Shrimani (or Srimani) is one of the rarest of the rare ragas; listed commonly under ‘vinta ragas’. Vinta ragas (or vichitra ragas) are ragas Sadguru Thyagaraja has given us. There is no evidence of existence of these before Sri Thyagaraja’s times. Either he created them or he got a clue about them from Swararnava or raga lexicons like Vyasakatakam or Hanumathkatakam. There are about 82 such ragas; the list begins with Shrimani, followed by Rasali, Vardhani etc. Even if we have the scale of a raga, it is not easy to compose songs that will stay on for generations. Sri Thyagaraja’s greatness lies in composing songs in all these ragas and making them immortal. He gives the special sancharam of a raga in the opening lines of many of the songs. Names like Kunthalavarati, Prathapavarati, Chakravaki exist in earlier works but we do not have any evidence of their being similar to the corresponding ragas we know today. Sadguru’s compositions in vinta ragas created a stir in his days. Many of them are popular even today. Vinta ragas are janya ragas (There are also melakartha ragas in which Thyagaraja was arguably the first to compose, to show the melodic richness and possibilities and to give the raga itself an identity, like Dhenuka, Vakulabharanam, Kharaharapriya, Vagadeeswari etc.).
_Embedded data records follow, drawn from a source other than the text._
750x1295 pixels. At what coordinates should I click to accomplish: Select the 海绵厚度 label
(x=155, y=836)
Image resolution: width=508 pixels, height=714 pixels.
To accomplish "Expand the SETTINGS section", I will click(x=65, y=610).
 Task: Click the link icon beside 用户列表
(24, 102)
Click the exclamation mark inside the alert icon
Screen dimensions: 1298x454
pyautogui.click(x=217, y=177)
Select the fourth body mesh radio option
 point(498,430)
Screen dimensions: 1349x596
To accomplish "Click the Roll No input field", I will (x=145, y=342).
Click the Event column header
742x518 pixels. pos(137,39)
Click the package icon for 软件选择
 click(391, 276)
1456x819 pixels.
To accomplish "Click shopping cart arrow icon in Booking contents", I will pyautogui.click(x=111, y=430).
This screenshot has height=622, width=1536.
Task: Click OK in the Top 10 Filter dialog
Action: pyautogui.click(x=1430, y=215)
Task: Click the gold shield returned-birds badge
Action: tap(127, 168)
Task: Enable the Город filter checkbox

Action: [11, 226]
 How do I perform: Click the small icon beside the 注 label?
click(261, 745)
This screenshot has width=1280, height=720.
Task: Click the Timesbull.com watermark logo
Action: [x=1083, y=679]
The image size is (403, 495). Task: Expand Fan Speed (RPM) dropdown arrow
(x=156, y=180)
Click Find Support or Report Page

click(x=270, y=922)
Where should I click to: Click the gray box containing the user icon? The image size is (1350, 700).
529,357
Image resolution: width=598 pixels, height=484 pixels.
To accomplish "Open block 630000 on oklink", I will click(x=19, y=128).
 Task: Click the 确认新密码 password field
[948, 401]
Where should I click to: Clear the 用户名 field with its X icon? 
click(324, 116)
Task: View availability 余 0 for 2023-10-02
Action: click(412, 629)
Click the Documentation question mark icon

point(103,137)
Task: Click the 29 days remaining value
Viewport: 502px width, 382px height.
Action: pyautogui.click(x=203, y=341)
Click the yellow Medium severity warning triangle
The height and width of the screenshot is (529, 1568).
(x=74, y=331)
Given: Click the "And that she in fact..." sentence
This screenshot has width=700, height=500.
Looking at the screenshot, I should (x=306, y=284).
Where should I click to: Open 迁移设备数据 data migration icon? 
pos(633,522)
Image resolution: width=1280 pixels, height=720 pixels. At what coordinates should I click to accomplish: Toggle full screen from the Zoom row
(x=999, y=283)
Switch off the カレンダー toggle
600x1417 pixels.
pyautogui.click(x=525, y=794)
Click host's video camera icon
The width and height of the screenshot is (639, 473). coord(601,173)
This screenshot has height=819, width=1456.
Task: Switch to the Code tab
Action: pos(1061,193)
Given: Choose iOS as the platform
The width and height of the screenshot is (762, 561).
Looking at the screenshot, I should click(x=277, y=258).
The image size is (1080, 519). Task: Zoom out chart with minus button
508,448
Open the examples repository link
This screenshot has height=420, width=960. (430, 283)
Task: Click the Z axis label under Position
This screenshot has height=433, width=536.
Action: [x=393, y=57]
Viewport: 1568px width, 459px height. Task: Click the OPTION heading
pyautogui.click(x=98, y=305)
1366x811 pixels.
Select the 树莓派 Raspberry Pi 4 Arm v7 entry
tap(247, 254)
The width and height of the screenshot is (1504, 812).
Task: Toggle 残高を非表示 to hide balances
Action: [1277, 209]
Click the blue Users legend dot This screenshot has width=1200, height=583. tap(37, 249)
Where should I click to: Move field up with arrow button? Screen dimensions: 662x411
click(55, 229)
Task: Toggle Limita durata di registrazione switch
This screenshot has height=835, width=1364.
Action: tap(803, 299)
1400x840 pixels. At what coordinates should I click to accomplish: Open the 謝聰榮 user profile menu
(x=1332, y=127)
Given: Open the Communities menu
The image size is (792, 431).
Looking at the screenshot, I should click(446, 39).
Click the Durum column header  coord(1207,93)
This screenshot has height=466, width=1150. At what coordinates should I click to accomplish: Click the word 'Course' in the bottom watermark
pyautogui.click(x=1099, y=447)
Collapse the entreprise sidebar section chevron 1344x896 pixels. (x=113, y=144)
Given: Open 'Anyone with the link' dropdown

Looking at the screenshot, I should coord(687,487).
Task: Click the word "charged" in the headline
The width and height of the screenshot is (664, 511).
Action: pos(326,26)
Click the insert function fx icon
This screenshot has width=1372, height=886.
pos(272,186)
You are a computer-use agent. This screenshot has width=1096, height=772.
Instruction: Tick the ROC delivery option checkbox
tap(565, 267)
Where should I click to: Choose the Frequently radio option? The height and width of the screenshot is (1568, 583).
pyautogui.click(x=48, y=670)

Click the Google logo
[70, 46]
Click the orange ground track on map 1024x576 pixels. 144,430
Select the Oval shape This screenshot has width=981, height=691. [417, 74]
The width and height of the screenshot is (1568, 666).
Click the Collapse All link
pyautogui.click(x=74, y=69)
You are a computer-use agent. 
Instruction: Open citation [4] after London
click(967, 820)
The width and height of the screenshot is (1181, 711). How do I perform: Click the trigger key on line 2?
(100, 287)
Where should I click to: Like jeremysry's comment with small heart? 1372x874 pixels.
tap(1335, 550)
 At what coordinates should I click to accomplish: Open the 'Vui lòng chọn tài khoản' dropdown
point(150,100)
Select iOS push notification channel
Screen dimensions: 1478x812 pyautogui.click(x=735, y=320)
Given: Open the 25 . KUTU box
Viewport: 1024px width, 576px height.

The Saint himself gives the name “vinta ragas” to these ragas in his songs “mitri bhAgyamE” in Kharaharapriya and “muccaTa brahmAdulaku” in Madhyamavathi. He says “vinta rAgamulanAlApamu sEyaga mEnu pulakarincaga” and “bhAgavatulu hari nAma kIrtanamu bAguga susvaramulatO vinta rAgamulanu AlApamu cEyu“. He doesn’t even ask us to sing his songs in vinta ragas but to just do Alapana in these.
Raga Shrimani is janya of mela ragam Ratnangi and is a Madhyama – varja ragam; also it loses Nishadam in arohanam only, as:
S R1 G1 P D1 S // S N2 D1 P G1 R1 S
Ragapravaham by D.Pattammal also places it under the same mela, but with different structures, the first being the same as above:
S R G P D S // S N D P G R S
S R G M P D N S // S N D P G R S
In addition, she is referring to a raga by similar name, Srimathi, with a similar configuration.
As mentioned already, there is only one composition known (not sure whether any unknown or unsung ones do exist), this is the Thyagaraja krithi – “Emandune vichitramunu”.
In this composition, the Saint criticises those who speak of ‘Rama mantra’ without knowing its value.
“O Lord praised by this tyAgarAja!
What can I say to You about the strange behaviour of people in this World?
Without understanding the greatness of Your mantra, they speak as if it is very ordinary.
Talking philosophy while still groping in dark,
remaining slaves of lust,
having no compassion in the mind,
roaming about the World filling their stomach, and
lo! they say they alone are great!
What can I say about the strange behaviour of people in this World?”